----- Page excerpt

Every investor who has invested or considered investing in risky assets at some point has thought about the most they can lose on the investment. Value at Risk (VAR) provides some answers to this with a certain probability. VAR is one of the quantitative methods used in banking and insurance to estimate the largest loss that can occur with a prescribed probability in the future. Investors make financial investment decisions based on three criteria: return, risk, and liquidity. Risk managers and analysts have to deal with vast volumes of data for risk evaluation and assessment to optimize the portfolio. According to Statista, the mass volume of data created, stored, copied, and consumed in 2020 was over 64 zettabytes (ZB), or about 64 trillion gigabytes (GB). This is expected to rise to 181 ZB by the year 2025.
The financial services sector is the most data-intensive sector in the global economy. They heavily invest in data collection and processing complex data sets to make investment decisions. Analysis and prediction of this data require them to create data lakes using multiple open-source tools like apache spark, hudi, etc., and massive computational power. Although popular with big financial institutions, VAR comes with certain challenges and limitations.
Some of the key challenges for VAR calculations are as follows:
False sense of security: Looking at risk exposure in terms of VAR can be very misleading. Many people think of VAR as “the most I can lose,” especially when it is calculated with the confidence parameter set to 99%.
Subjectivity: 99% percent VAR means that in 1% of cases, the loss is expected to be greater than the VAR amount. Value At Risk does not say anything about the size of losses within this 1% of trading days and by no means does it say anything about the maximum possible loss. The worst-case loss might be only a few percent higher than the VAR, but it could also be high enough to liquidate a company.
Difficult calculation for large portfolios: While calculating the VAR of a portfolio, one needs to estimate or measure not only the return and volatility of individual assets but also the correlation between them. The task becomes increasingly difficult with the growing number and diversity of positions in the portfolio.
VAR is not additive: The VAR of a portfolio containing assets X and Y does not equal the sum of VAR of asset X and VAR of asset Y.
Quality of output depends on input and assumptions: A common mistake with using the classical variance-covariance VAR method is assuming a normal distribution of returns for assets and portfolios with non-normal skewness or excess kurtosis. Using unrealistic return distributions as inputs can lead to underestimating the real risk with VAR.
Inconsistent Results: Different approaches to VAR calculation – classical variance-covariance parametric VAR, historical VAR, or Monte Carlo, leads to very different results with the same portfolio, so the representativeness of VAR can be questioned.
There are a few technical challenges as well for businesses in the process of VAR calculation:
- For businesses to set up an EMR infrastructure, they need to install all the required hardware and provide network connectivity with each of them.
- The cost of maintaining the infrastructure is high. Organizations need dedicated resources who can work as big data analysts or have knowledge of setting up EMR-Spark clusters.
- Resources get wasted because not every day organizations need this high computation power.
Digital Alpha brings in its data platform using Amazon EMR for running large-scale distributed data processing jobs, interactive SQL queries, and machine learning (ML) applications.
The goal is to implement a CI/CD solution that automates the provisioning of EMR cluster resources and performs ETL jobs directly. The EMR solution was built through CDK, Step Functions Workflow, and AWS Lambda.

----------
----- Stored records

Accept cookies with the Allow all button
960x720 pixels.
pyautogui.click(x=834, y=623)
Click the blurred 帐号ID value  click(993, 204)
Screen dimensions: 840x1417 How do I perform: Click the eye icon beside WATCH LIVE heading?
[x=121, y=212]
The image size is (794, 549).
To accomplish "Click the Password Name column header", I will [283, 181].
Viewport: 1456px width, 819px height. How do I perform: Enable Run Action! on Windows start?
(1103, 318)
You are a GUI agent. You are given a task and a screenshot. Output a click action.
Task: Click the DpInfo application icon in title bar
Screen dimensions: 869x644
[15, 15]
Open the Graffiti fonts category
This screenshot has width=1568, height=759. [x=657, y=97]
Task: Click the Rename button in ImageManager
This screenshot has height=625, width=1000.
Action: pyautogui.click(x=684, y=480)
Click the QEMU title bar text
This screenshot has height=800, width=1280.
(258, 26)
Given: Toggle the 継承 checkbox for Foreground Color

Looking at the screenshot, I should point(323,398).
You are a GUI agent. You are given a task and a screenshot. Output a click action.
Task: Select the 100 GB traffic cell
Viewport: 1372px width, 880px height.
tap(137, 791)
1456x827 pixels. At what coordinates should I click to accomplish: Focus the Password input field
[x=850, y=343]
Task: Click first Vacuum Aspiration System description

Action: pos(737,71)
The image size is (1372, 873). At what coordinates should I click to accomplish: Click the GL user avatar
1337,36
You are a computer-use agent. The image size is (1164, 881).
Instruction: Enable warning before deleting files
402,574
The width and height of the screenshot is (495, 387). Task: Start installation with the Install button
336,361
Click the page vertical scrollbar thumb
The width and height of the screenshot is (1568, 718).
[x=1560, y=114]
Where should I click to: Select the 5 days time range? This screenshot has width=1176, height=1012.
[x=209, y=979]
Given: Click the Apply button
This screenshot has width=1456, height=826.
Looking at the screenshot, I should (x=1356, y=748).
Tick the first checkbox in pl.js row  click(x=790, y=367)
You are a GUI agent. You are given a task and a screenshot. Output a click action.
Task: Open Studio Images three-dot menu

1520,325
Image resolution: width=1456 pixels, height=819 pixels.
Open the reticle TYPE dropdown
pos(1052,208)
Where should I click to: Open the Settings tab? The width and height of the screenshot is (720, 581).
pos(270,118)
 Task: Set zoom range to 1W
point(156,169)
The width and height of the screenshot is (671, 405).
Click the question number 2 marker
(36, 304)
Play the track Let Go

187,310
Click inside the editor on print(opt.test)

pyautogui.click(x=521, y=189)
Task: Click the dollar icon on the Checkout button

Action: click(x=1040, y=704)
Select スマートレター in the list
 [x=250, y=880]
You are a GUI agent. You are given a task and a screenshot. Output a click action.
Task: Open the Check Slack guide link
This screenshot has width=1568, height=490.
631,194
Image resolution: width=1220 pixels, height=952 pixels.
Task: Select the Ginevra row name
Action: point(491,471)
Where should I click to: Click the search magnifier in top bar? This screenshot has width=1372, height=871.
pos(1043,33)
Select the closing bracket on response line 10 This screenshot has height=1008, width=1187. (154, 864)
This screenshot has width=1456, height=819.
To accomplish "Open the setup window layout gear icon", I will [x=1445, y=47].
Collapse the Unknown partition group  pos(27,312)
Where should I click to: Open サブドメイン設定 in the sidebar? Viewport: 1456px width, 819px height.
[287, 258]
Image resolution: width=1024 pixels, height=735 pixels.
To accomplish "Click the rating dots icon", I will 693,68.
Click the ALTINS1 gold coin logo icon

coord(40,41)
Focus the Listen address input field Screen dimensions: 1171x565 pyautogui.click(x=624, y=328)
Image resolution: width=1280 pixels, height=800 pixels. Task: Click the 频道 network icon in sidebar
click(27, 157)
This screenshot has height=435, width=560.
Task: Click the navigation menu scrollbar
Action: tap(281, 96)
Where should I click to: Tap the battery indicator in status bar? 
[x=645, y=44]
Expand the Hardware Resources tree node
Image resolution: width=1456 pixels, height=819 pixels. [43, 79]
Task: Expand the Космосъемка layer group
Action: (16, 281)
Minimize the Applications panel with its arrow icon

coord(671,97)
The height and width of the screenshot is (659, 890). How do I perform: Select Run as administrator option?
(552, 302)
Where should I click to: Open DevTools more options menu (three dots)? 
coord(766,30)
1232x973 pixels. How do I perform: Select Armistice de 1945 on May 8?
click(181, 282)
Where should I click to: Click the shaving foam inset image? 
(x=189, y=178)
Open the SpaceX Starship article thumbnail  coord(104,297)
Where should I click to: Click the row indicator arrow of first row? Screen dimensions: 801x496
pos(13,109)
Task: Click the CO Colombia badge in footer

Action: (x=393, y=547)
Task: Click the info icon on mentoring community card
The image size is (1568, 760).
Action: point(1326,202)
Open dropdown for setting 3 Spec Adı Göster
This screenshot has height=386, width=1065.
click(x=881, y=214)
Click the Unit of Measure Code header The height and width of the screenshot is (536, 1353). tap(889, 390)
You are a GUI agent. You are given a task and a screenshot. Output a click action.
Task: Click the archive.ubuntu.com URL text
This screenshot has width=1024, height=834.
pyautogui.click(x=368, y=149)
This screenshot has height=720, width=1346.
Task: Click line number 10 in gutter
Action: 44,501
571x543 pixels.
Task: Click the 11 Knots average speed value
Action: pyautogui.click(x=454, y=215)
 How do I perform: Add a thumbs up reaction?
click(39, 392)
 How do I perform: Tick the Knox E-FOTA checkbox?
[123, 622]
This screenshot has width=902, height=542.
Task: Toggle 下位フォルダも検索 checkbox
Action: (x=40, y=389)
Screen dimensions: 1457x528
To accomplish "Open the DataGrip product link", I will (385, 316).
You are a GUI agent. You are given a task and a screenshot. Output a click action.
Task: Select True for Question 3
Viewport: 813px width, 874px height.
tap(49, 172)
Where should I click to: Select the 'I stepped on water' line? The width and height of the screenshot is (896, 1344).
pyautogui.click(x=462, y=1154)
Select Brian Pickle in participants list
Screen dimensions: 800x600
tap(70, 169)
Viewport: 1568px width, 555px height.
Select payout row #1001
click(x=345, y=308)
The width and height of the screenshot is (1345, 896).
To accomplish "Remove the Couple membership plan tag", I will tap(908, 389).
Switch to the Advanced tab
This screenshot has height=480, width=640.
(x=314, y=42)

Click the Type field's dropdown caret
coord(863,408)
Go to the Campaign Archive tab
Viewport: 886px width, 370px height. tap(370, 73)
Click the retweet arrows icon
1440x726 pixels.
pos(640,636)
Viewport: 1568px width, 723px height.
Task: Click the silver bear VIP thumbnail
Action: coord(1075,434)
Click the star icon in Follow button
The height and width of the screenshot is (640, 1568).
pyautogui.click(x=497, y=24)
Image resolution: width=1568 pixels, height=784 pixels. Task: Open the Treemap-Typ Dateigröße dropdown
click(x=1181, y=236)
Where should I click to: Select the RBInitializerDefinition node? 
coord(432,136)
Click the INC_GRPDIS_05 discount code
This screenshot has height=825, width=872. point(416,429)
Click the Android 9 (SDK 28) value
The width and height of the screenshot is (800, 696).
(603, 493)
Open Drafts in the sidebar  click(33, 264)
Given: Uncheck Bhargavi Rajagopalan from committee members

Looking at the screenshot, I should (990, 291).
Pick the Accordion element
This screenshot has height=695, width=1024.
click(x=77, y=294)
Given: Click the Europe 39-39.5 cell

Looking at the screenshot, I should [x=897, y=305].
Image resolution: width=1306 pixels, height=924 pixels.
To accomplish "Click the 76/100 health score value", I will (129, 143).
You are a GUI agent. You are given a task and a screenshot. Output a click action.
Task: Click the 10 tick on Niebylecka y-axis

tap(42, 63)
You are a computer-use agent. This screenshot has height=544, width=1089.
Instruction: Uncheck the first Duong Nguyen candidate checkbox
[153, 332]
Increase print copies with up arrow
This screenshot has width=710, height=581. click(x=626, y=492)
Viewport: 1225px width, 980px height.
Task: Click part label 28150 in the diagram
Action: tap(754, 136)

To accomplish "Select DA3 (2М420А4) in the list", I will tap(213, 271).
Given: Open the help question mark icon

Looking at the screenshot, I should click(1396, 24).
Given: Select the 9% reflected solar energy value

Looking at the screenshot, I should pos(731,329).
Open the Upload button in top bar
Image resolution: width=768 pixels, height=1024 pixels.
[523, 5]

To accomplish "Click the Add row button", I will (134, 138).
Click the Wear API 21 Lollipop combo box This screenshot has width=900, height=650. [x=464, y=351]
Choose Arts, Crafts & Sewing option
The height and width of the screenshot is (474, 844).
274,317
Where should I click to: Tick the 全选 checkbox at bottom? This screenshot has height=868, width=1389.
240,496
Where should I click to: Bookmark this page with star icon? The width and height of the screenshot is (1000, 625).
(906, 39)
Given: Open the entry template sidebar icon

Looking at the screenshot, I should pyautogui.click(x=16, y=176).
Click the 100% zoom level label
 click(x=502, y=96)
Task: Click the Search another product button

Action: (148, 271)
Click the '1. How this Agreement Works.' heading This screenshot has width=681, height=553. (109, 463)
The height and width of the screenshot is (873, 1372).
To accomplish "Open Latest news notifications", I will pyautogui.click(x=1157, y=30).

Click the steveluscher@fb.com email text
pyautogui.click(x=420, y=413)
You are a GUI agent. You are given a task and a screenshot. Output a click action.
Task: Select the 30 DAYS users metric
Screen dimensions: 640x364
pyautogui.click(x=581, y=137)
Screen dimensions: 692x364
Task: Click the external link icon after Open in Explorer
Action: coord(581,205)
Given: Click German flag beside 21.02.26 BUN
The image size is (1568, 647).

----------

▶ **Aim of the exercise**
Reproduce the passage of the Value at Risk text verbatim, starting at the words "The financial services" and stopping after "challenges and limitations.".

▶ **Response**
The financial services sector is the most data-intensive sector in the global economy. They heavily invest in data collection and processing complex data sets to make investment decisions. Analysis and prediction of this data require them to create data lakes using multiple open-source tools like apache spark, hudi, etc., and massive computational power. Although popular with big financial institutions, VAR comes with certain challenges and limitations.